- Opening Delimiter -

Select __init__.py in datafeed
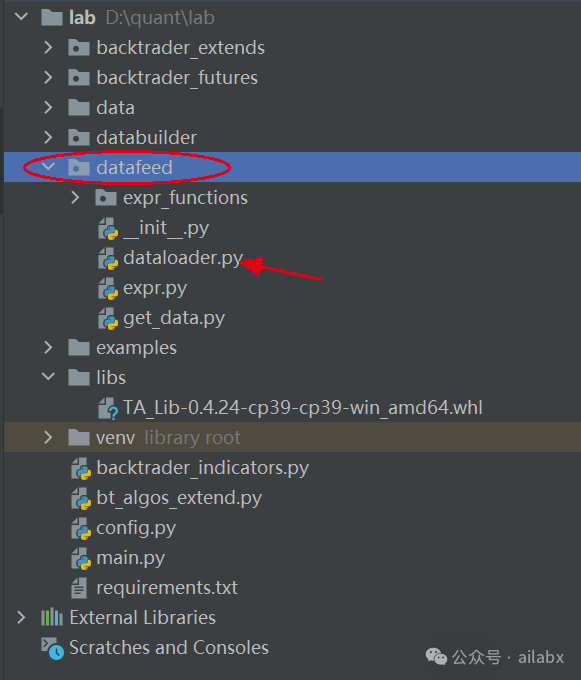Image resolution: width=581 pixels, height=680 pixels. [166, 229]
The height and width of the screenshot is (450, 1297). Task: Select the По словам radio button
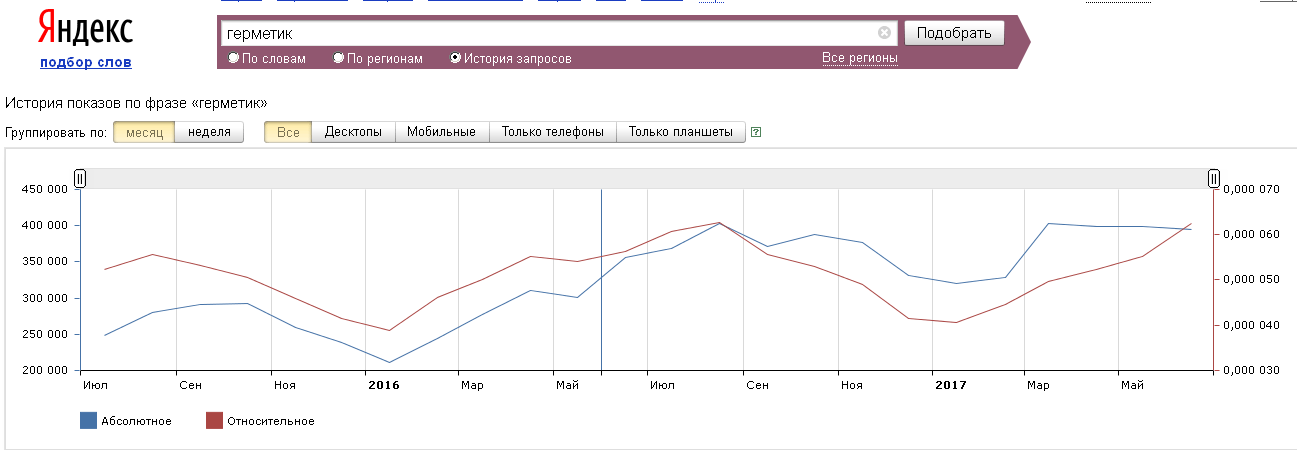pos(234,58)
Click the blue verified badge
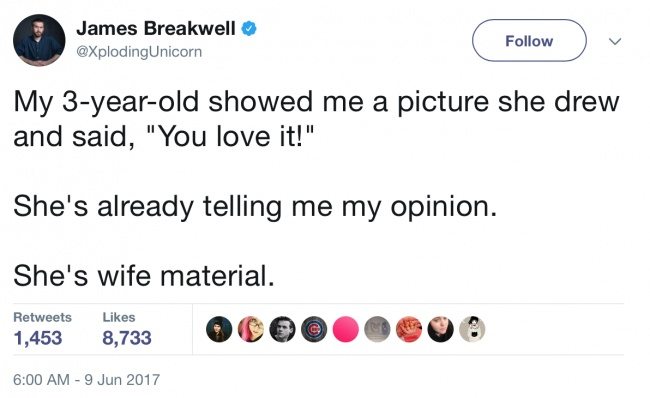650x398 pixels. (249, 29)
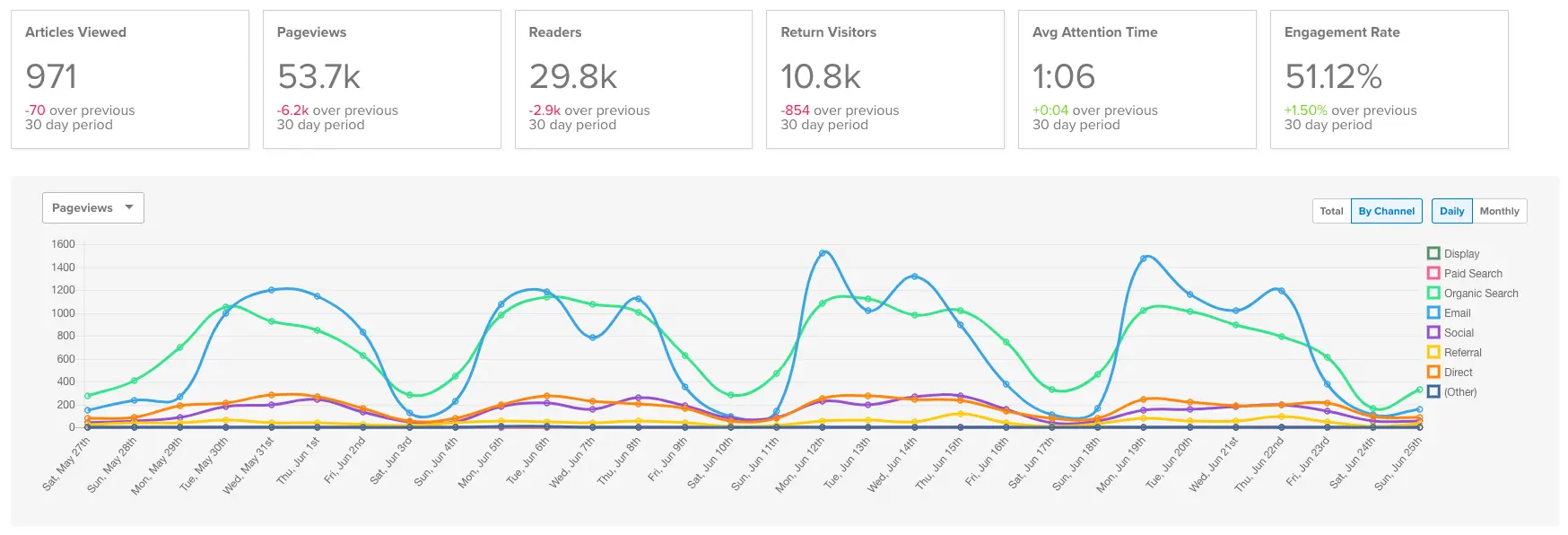The height and width of the screenshot is (535, 1568).
Task: Select the Pageviews 53.7k card
Action: point(382,80)
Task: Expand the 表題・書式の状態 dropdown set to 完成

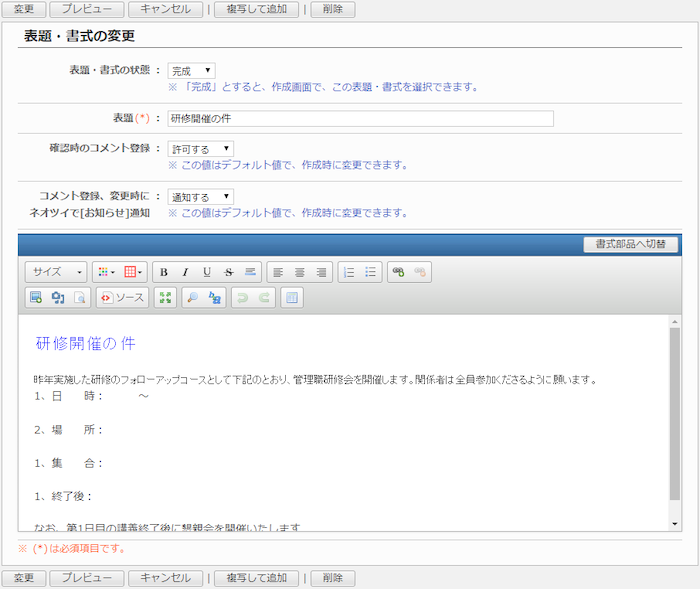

- Closing Delimiter -

• **Problem to solve**: Extract exactly the lines from the one containing "The height and width of the screenshot is (450, 1297)." through the last line of the records above, both included, and leave out the pictures.

• **Task answer**:
The height and width of the screenshot is (450, 1297). Task: Select the По словам radio button
pos(234,58)
Click the blue verified badge
650x398 pixels. (249, 29)
The height and width of the screenshot is (535, 1568).
Task: Select the Pageviews 53.7k card
Action: point(382,80)
Task: Expand the 表題・書式の状態 dropdown set to 完成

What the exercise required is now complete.